**WHAT THIS TASK INVOLVES**
Pictures are to be left out, and only the lines below starting at the one with "筛选器 (33, 238)" and ending at the one with "Archivo (305, 1657)" are to be reproduced, each exactly, both ends included.

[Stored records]
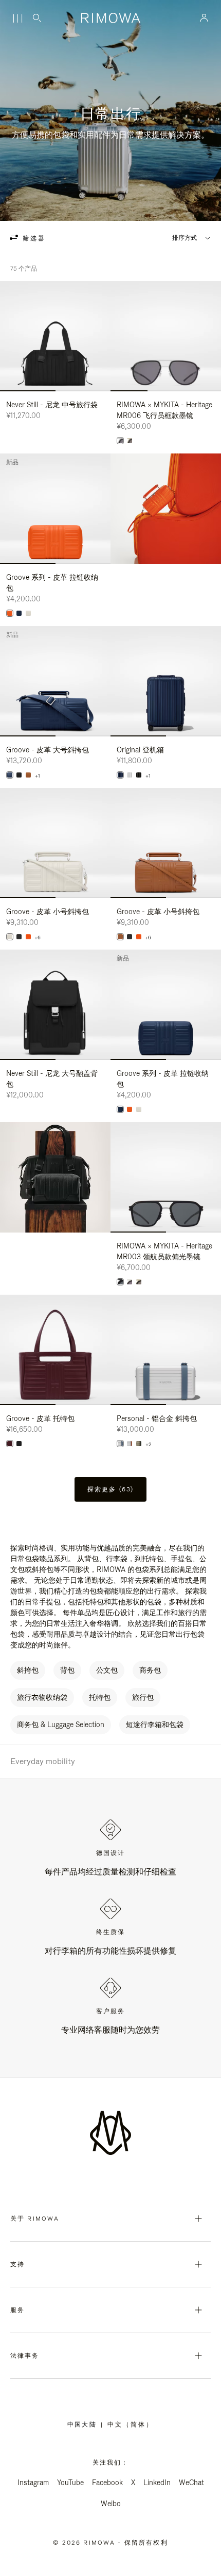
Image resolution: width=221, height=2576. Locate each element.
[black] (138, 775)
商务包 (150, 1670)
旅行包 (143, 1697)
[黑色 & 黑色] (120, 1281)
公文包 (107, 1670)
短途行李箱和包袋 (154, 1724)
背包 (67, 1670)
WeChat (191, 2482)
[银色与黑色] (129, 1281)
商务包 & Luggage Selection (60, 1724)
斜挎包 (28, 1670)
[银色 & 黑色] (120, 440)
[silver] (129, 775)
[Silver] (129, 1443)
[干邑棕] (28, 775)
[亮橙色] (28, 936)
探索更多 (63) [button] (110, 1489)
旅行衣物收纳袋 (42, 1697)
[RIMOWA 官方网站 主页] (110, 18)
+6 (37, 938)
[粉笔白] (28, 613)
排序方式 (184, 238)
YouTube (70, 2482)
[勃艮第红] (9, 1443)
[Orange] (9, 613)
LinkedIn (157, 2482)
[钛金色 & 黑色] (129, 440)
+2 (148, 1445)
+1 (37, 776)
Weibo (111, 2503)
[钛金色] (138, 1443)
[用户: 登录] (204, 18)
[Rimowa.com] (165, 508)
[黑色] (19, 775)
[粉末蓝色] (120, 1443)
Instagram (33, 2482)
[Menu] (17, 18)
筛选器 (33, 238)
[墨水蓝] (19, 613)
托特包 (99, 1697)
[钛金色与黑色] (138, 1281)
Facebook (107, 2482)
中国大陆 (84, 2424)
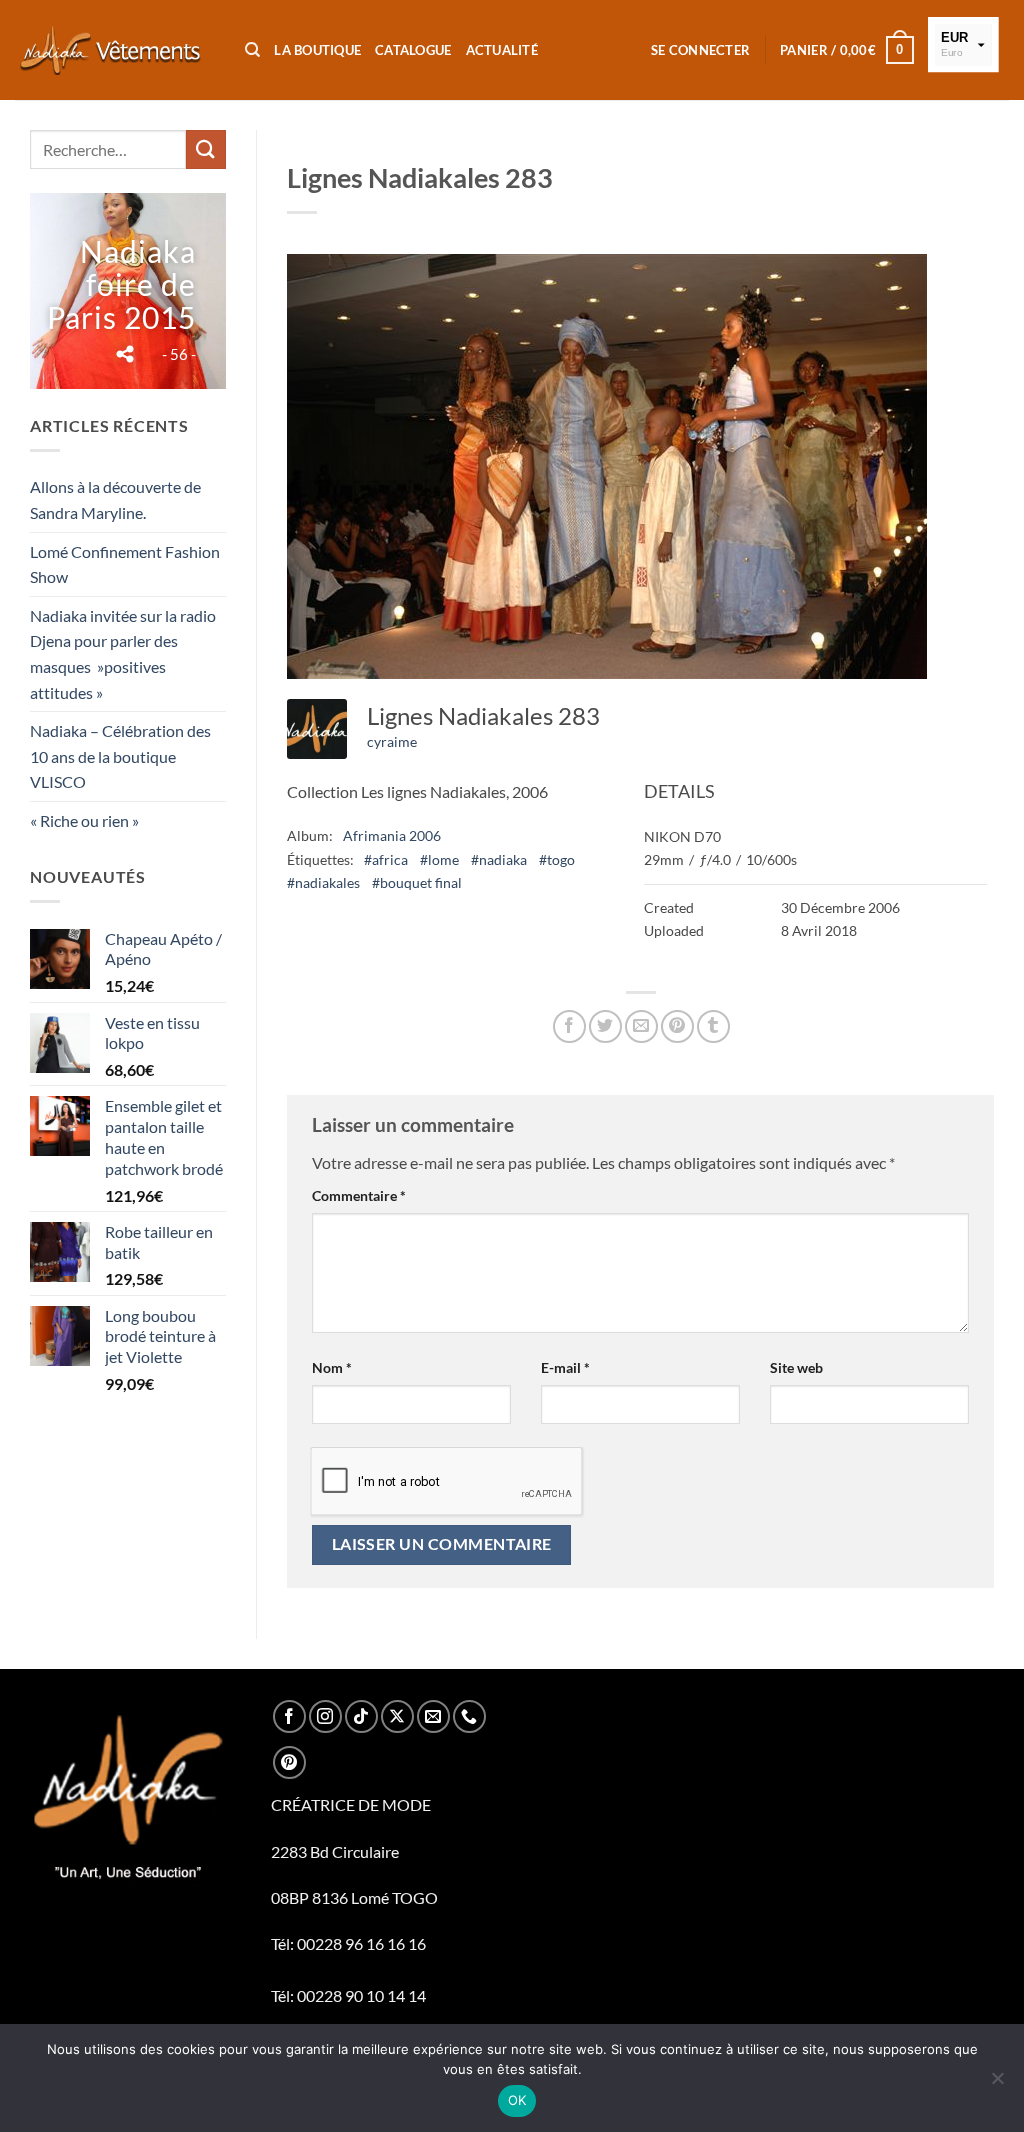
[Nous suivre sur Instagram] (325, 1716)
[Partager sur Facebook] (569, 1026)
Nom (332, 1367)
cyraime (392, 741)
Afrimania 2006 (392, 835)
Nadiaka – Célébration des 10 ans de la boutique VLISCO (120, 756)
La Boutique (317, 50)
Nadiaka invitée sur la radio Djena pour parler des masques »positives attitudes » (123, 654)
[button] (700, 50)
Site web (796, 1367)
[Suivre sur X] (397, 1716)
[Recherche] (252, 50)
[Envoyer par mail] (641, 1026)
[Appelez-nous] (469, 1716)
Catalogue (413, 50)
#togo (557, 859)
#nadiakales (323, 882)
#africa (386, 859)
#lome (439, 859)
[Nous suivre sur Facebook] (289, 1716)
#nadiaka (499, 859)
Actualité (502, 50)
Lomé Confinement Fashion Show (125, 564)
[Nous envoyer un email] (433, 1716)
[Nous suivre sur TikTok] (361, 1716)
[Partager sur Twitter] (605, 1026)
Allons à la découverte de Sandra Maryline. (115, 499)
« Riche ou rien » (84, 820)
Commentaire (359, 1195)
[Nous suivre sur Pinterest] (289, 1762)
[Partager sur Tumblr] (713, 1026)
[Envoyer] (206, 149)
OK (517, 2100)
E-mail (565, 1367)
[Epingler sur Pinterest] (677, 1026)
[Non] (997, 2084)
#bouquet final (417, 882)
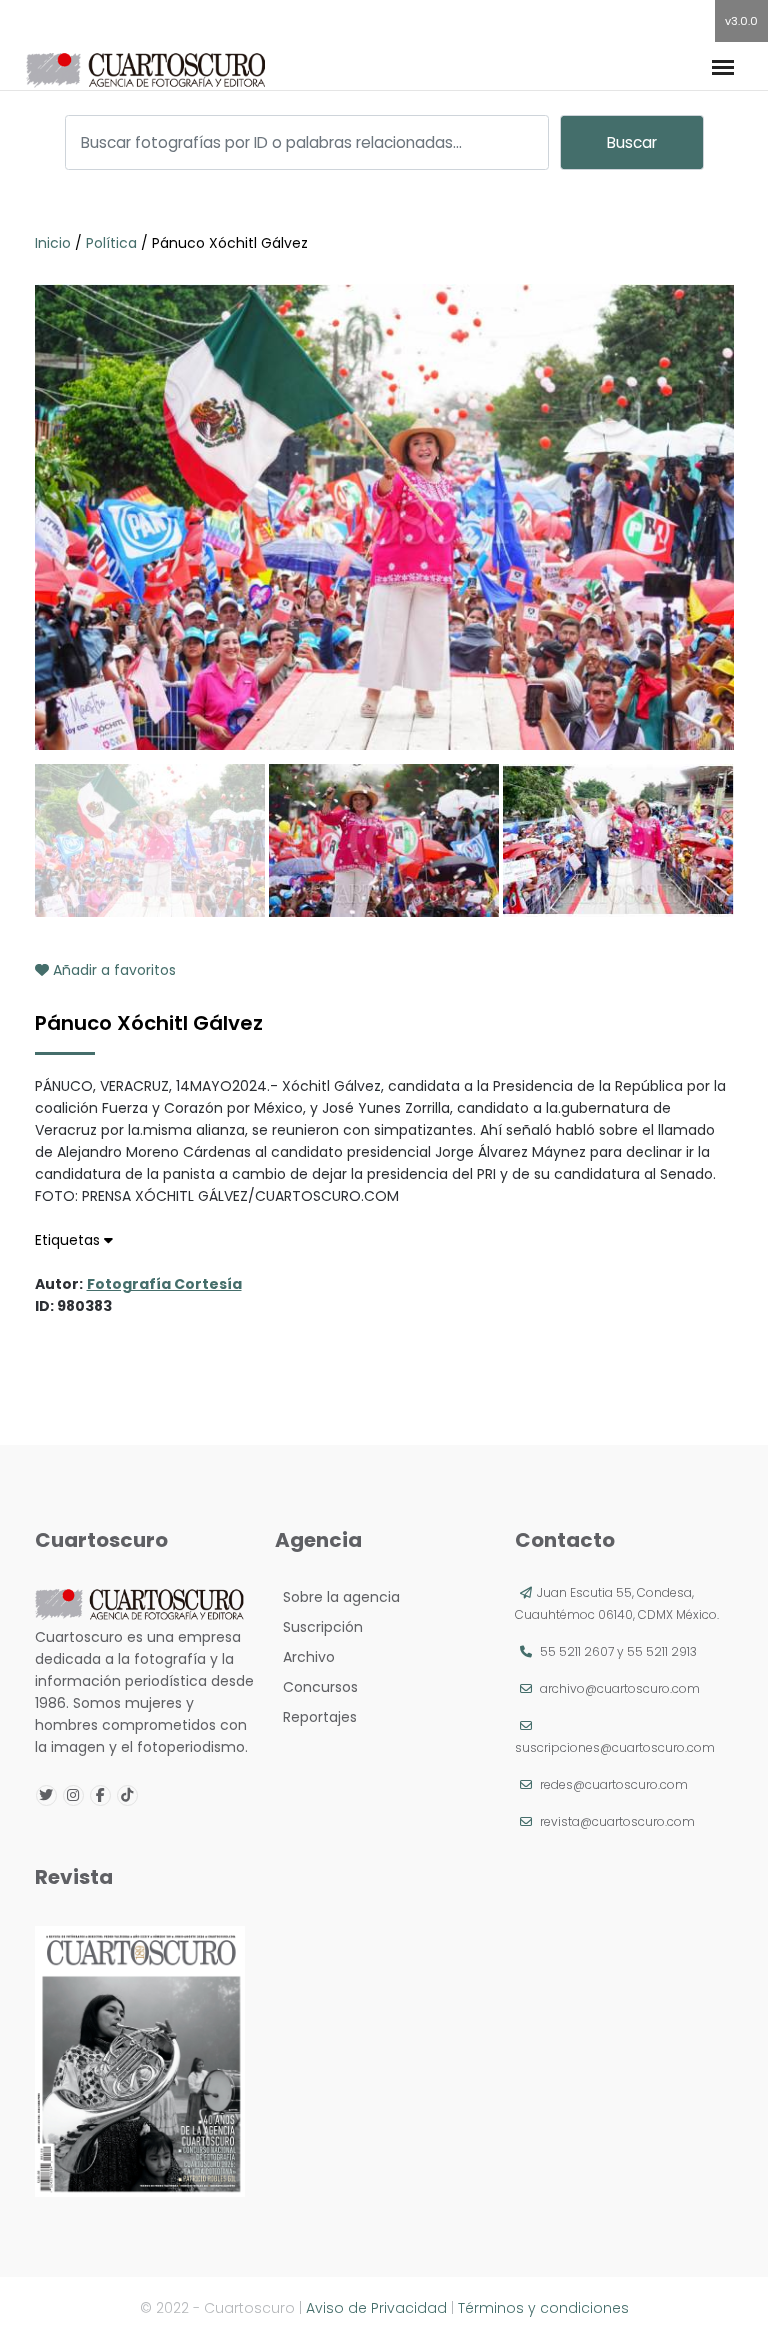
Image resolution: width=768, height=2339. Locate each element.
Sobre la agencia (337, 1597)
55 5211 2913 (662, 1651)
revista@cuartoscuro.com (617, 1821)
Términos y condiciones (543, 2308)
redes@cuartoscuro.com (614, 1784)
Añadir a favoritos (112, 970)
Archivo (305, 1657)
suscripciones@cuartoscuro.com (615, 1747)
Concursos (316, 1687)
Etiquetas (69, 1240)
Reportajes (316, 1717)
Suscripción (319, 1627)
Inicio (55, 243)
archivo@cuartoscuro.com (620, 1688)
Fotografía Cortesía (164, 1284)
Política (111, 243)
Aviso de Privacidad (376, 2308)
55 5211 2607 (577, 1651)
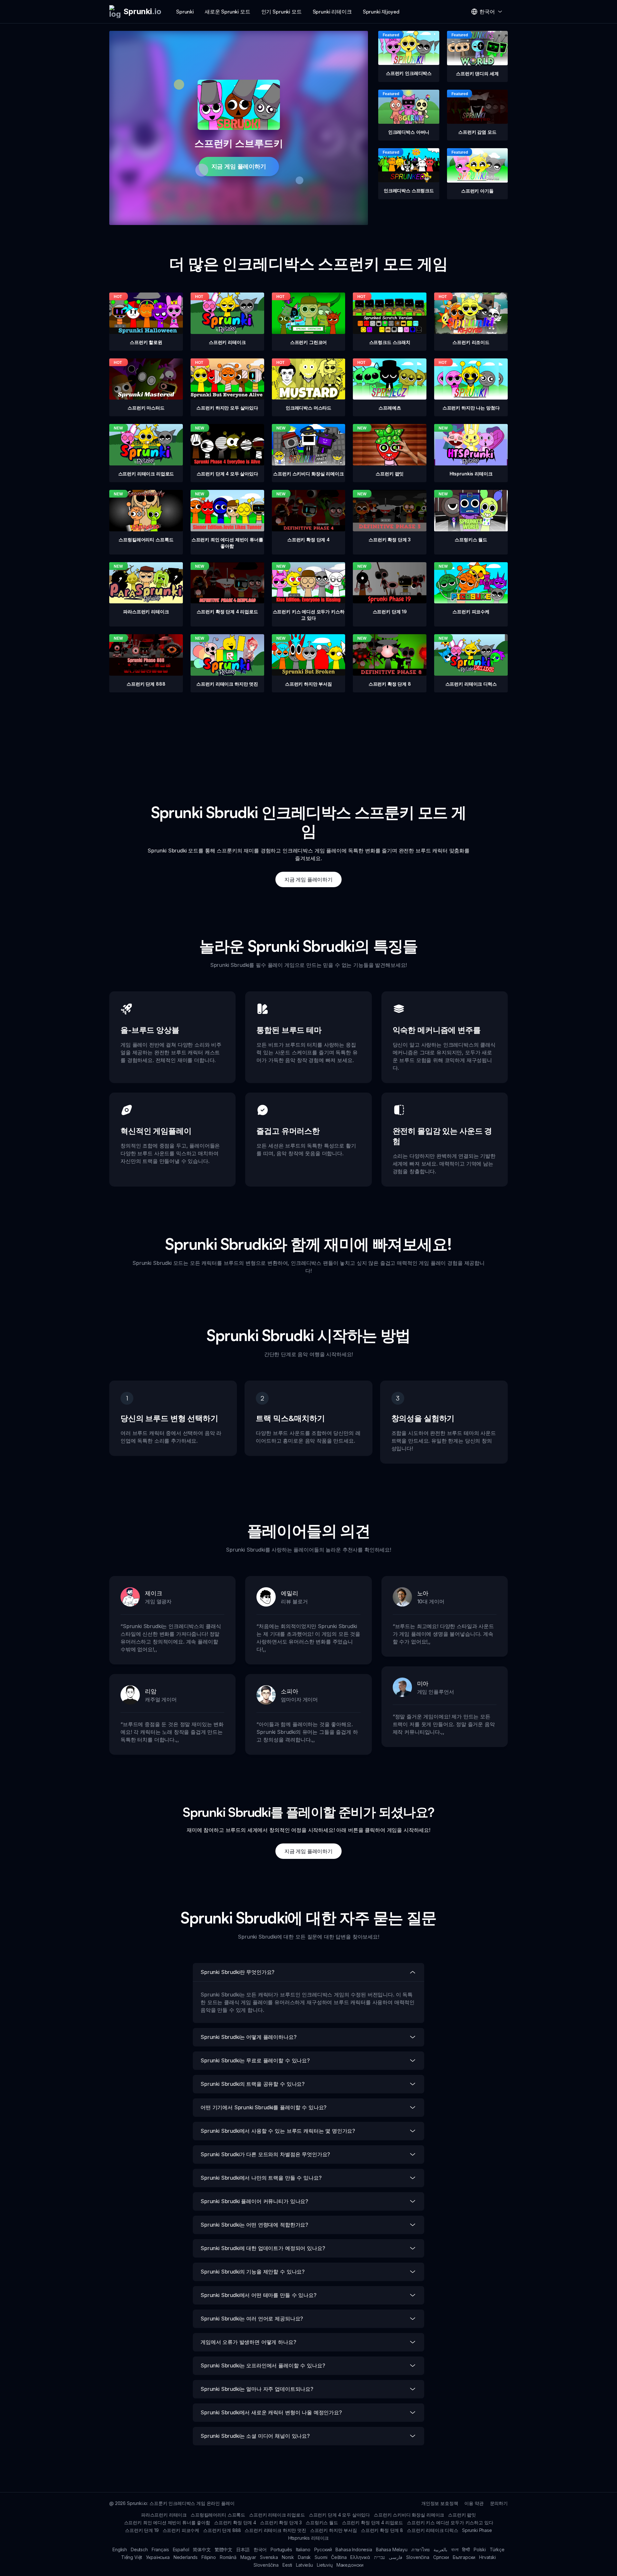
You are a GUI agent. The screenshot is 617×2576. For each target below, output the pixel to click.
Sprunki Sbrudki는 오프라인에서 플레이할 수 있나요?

**YOUR SOLUTION**
筛选器 (33, 238)
[墨水蓝] (19, 613)
托特包 (99, 1697)
[钛金色与黑色] (138, 1281)
Facebook (107, 2482)
中国大陆 (84, 2424)
[Nous suivre sur Instagram] (325, 1716)
[Partager sur Facebook] (569, 1026)
Nom (332, 1367)
cyraime (392, 741)
Afrimania 2006 (392, 835)
Nadiaka – Célébration des 10 ans de la boutique VLISCO (120, 756)
La Boutique (317, 50)
Nadiaka invitée sur la radio Djena pour parler des masques »positives attitudes » (123, 654)
[button] (700, 50)
Site web (796, 1367)
[Suivre sur X] (397, 1716)
[Recherche] (252, 50)
[Envoyer par mail] (641, 1026)
[Appelez-nous] (469, 1716)
Catalogue (413, 50)
#togo (557, 859)
#nadiakales (323, 882)
#africa (386, 859)
#lome (439, 859)
[Nous suivre sur Facebook] (289, 1716)
#nadiaka (499, 859)
Actualité (502, 50)
Lomé Confinement Fashion Show (125, 564)
[Nous envoyer un email] (433, 1716)
[Nous suivre sur TikTok] (361, 1716)
[Partager sur Twitter] (605, 1026)
Allons à la découverte de Sandra Maryline. (115, 499)
« Riche ou rien » (84, 820)
Commentaire (359, 1195)
[Nous suivre sur Pinterest] (289, 1762)
[Partager sur Tumblr] (713, 1026)
[Envoyer] (206, 149)
OK (517, 2100)
E-mail (565, 1367)
[Epingler sur Pinterest] (677, 1026)
[Non] (997, 2084)
#bouquet final (417, 882)
Image resolution: width=768, height=2339. Locate each element.
Sobre la agencia (337, 1597)
55 5211 2913 (662, 1651)
revista@cuartoscuro.com (617, 1821)
Términos y condiciones (543, 2308)
redes@cuartoscuro.com (614, 1784)
Añadir a favoritos (112, 970)
Archivo (305, 1657)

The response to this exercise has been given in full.